Penélope Cruz Actriz

A Cruz le da “pena y rabia” sentir que cada día “nos utilizan más como marionetas”. “Creo que es obvio que a quienes toman las decisiones los podemos contar con los dedos de una mano, y ese grado de manipulación es muy triste y va tan rápido que no da tiempo a reaccionar. Lo veo bastante oscuro y preocupante, pero lo que me salva es ver que la gente joven se da más cuenta de lo que pensamos de estas trampas. Hay que darles ese valor, porque la gente joven habla más de política que antes. Yo lo percibo así”, subrayó.

Por eso le enfada ver que esos empresarios hablen de “que la gente va a tener mucho tiempo libre después de cargarse un montón de puestos de trabajo”. “¿Cómo tienen la desfachatez de decir eso?, ¿tiempo libre para hacer qué? Para mí el tiempo libre sin propósito, y más si hablas de gente joven, es una depresión profunda. ¿Qué mundo quieren dejar? Al menos si no es por ellos que lo hagan por sus hijos y nietos. Búnker habla de esto, del riesgo de perder la conexión humana, y la esperanza está en la gente joven. Espero que reaccionen”, reflexionó.

Para su compañero, “la moralidad de aquellos que trabajan para crear diferencias para que no conectemos física y mentalmente con la gente, es una falta de moralidad”. Por eso él trabaja en su moralidad, y subrayó la opinión de Florian Zeller de que el filme —que cuenta con la española Mod como una de las productoras— habla de la “necesidad de conectar con los otros”.

Una de las cosas que les hizo decir que sí a este proyecto es que, por fin, sus personajes podían hablar como lo harían en la vida real, en español en la intimidad y en inglés con la gente de fuera. Esto, que ahora puede parecer una obviedad, “hace 15 años era un reto encontrar producciones así”. “Nos hemos peleado mucho en el pasado para convencer a productores y directores de que el público estaba listo, pero había miedo.
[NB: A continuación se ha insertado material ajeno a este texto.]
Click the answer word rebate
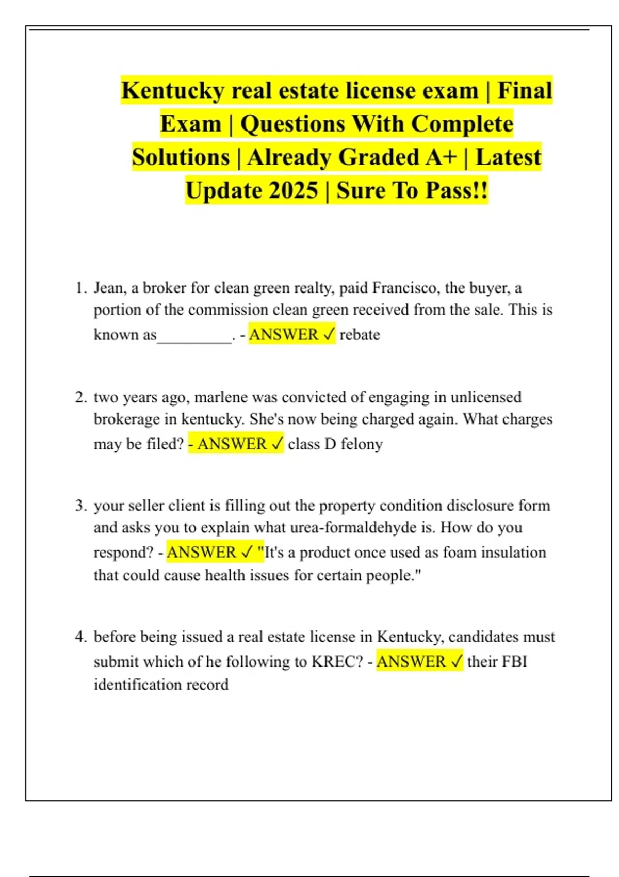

Ahora los chicos crecen viendo versión original, películas e varios idiomas… hemos hecho de colombianos hablando en inglés, nos preparábamos meses un acento y luego tenías solo una escena en español. Es un alivio que sea así, porque es más real”, apuntó Penélope Cruz.
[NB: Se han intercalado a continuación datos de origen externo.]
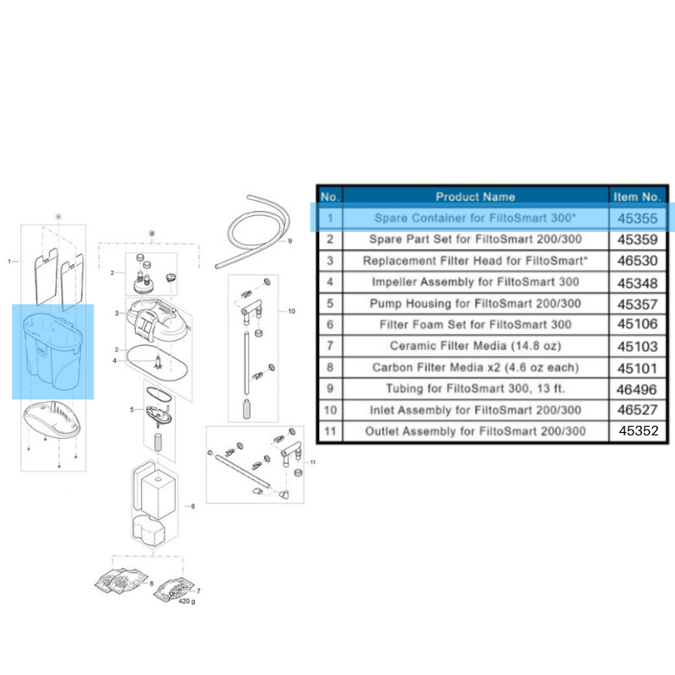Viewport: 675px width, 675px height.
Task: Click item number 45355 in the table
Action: coord(637,218)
Hubo hasta tiempo para bromear sobre la presencia de ambos en la terna de películas preseleccionadas para representar a España en los Oscar. Bardem está con El ser querido, y Penélope Cruz con La bola negra. “En una sale ella y en la otra ya, así que no hablamos de esto mucho en casa”, dijo riendo el actor para añadir que es “una maravilla que haya tanta calidad en el cine español”, aunque cree que siempre ha habido, solo que ahora “viajan mucho, gustan mucho y las seleccionan en festivales importantes, y eso hay que celebrarlo independientemente de cuál sea finalmente la película elegida”.